The main exception to the general trend of net emigration is to be found in the Balearics, where economic growth following the model of tourism has led to positive migratory balances over all recent periods. The Republic of Malta is a small Mediterranean island nation with a limited land area (<316 km2) and very high population density (at 1,095 per km2, the highest in Europe) (The World Factbook - Malta). Persons sixty and over today make up about 13 percent of Malta's total population of 358,000 and may reach 23 percent by the first half of the next century.This increase has given rise to greater demand for state provisions, which is reinforced by the spread of modernization, migration, and changing family and kinship support systems. Between 1881 and 1937 Malta's civil population had nearly doubled from 149 782 to 264 663 (a rate of increase of more than 2000 per annum); but between 1931 (when the population was 241 621) and 1937, the rate of population growth was, approximately, 4000 per annum (Economic Commission for Europe).
The main reason for the increased rate was that Malta was experiencing relative prosperity as a result of its increasing strategic importance to Great Britain.

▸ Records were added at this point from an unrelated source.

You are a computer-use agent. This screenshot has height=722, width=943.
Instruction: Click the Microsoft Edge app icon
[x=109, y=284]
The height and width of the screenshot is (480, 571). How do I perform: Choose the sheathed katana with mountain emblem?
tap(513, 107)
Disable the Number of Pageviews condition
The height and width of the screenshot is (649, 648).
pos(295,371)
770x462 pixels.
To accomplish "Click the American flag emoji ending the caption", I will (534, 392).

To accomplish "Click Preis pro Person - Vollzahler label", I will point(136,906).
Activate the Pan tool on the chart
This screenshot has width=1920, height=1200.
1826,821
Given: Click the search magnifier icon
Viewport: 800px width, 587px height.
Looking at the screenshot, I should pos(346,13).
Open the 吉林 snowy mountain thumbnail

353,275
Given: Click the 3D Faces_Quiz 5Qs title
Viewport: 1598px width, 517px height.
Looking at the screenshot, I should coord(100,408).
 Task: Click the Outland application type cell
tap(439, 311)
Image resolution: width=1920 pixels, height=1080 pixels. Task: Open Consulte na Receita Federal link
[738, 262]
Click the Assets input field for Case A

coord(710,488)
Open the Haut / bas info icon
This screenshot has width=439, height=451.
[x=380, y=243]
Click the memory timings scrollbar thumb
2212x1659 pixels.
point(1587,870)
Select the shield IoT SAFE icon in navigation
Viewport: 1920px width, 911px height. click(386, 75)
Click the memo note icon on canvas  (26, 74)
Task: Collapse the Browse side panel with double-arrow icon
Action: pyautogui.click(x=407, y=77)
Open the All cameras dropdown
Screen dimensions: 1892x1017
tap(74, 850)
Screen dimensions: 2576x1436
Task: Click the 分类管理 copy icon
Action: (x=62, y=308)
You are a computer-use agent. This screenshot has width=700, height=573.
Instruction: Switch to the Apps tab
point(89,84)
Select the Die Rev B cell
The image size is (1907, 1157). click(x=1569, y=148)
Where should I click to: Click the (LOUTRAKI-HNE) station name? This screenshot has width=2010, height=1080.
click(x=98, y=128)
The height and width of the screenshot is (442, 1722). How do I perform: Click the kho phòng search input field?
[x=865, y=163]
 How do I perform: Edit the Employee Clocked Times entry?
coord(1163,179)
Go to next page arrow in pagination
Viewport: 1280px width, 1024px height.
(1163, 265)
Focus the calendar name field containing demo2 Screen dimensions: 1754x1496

By 1938, the figures had increased to: 9458 (dockyard), 1257 (army), and 1245 (other). Population growth remained a major problem confronting Malta. During the peak war years for Malta (1941-43), the birth-rate declined and nearly 1500 civilians had been killed.
The marriage rate declined, in large part because of the housing shortage.After the war, as houses were rebuilt and built, the marriage rate, and the birth-rate, increased rapidly. In 1939 Malta's population had been 269 999. In 1945 it was 286 000 and, three years later, stood at nearly 306 000.
By the early 1950s, Malta's rate of population growth was actually being reduced - for the first time in Malta's history - as a result of emigration. Overall, in the decade 1946-55, Malta's population increase was 60 583. The population has continued increasing steadily since.Demographic review 2000 presents the main demographic trends registered in the Maltese Islands during the year, 2000 (Table 1, 2). Population change is the net result of two demographic aspects: the difference between births and deaths and the migration balance (Official Statistics of Malta).
One of the most significant global developments of this century is the dramatic increase in the number and proportion of aging persons. Demographic trends indicate that in the next few decades the number of the elderly will reach over one billion, with big percent living in small islands states.The work discussed demographic trends experienced by small islands in general before commenting on demographic change in Malta, an island which thirty years ago suffered from grave problems of population pressure on limited resources. An increasing birth-rate precipitated a population explosion in the 1950s and 1960s with an annual growth rate in population of over 3 per cent. Twenty years later the population growth rate had been cut to almost 1 per cent.
The work examines the factors which account for this spectacular fertility decline and the role of family planning policy.